Our partners we need to communicate with over HTTPS have brand new certificate signed by GoDaddy Certificate Authority. Accessing their https secured site via browser does not show anything alarming.

But accessing REST endpoint hosted on same site using java HttpUrlConnection blows up with javax.net.ssl.SSLHandshakeException: sun.security.validator.ValidatorException: PKIX path building failed: sun.security.provider.certpath.SunCertPathBuilderException: unable to find valid certification path to requested target

What is going on?

Every internet browser comes with quite a big set of preinstalled Certificate Authorities (CA) trusted certificates, because your browser's vendors trusts them. And because they are CAs and they are trusted, then every certificate that is signed by them is trusted too.
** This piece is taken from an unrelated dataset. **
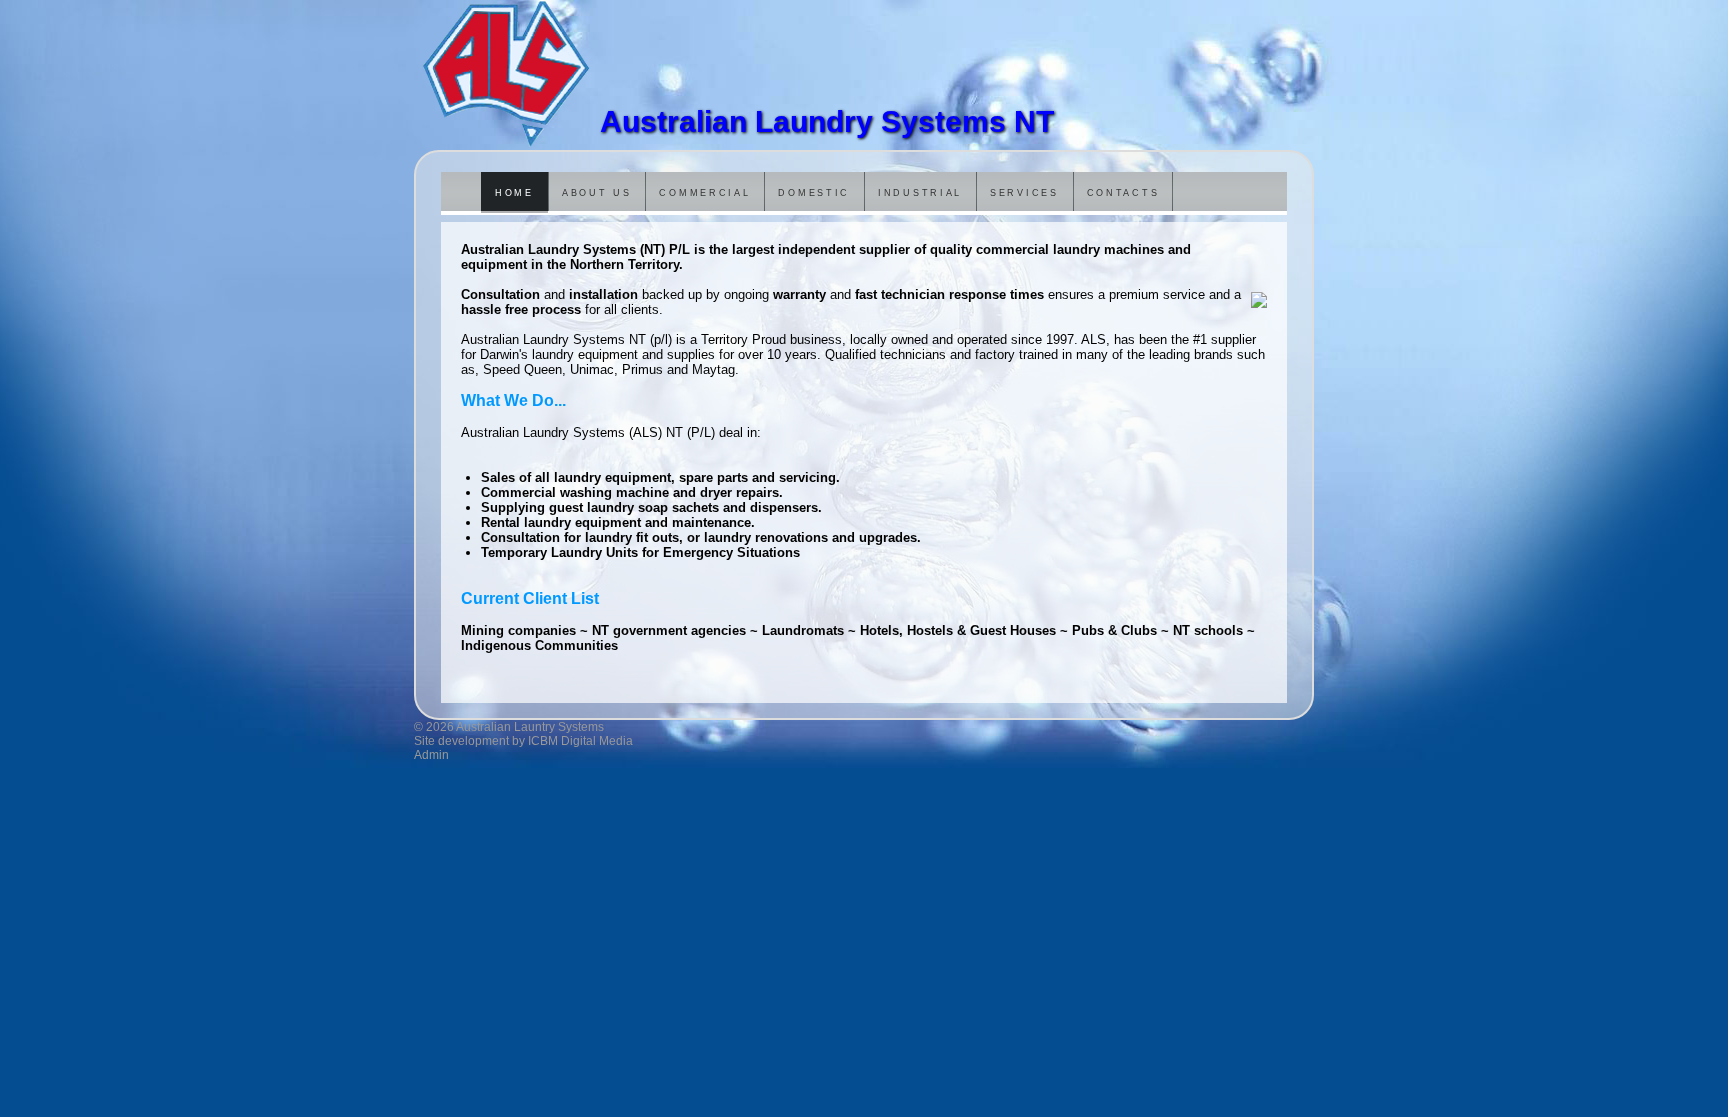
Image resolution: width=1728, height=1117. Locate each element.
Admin (431, 755)
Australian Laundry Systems (507, 75)
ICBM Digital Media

Same story with JVM. There is truststore file inside every JVM named cacerts. In Oracle jdk1.7.0_67 there is 87 Certificate Authorities in it as they are trused by Oracle. GoDady is there too, so why that SunCertPathBuilderException? Let's examine it more closely.

Every JVM is also shipped with command line tool named keytool. Using it you can list and also modify any keystore in jks format such as cacerts Executing... (default password is changeit) 

 
keytool -list -v -keystore ${JAVA_HOME}/jre/lib/security/cacerts -storepass changeit | grep -A 14 godaddy
...will print following... 
Alias name: godaddyclass2ca
Creation date: 20-Jan-2005
Entry type: trustedCertEntry

Owner: OU=Go Daddy Class 2 Certification Authority, O="The Go Daddy Group, Inc.", C=US
Issuer: OU=Go Daddy Class 2 Certification Authority, O="The Go Daddy Group, Inc.", C=US
Serial number: 0
Valid from: Tue Jun 29 18:06:20 BST 2004 until: Thu Jun 29 18:06:20 BST 2034
Certificate fingerprints:
  MD5:  91:DE:06:25:AB:DA:FD:32:17:0C:BB:25:17:2A:84:67
  SHA1: 27:96:BA:E6:3F:18:01:E2:77:26:1B:A0:D7:77:70:02:8F:20:EE:E4
  SHA256: C3:84:6B:F2:4B:9E:93:CA:64:27:4C:0E:C6:7C:1E:CC:5E:02:4F:FC:AC:D2:D7:40:19:35:0E:81:FE:54:6A:E4
  Signature algorithm name: SHA1withRSA
  Version: 3
Now cmparing to certificate from HTTPS website... GoDaddyG2 cerificate

There is obvious mismatch. Apart from different certificate name, validity date range also notice that Signature Algorithm is "SHA-256 with RSA". GoDaddy's certificate in JVM is different from the one in use on website, therefore SunCertPathBuilderException.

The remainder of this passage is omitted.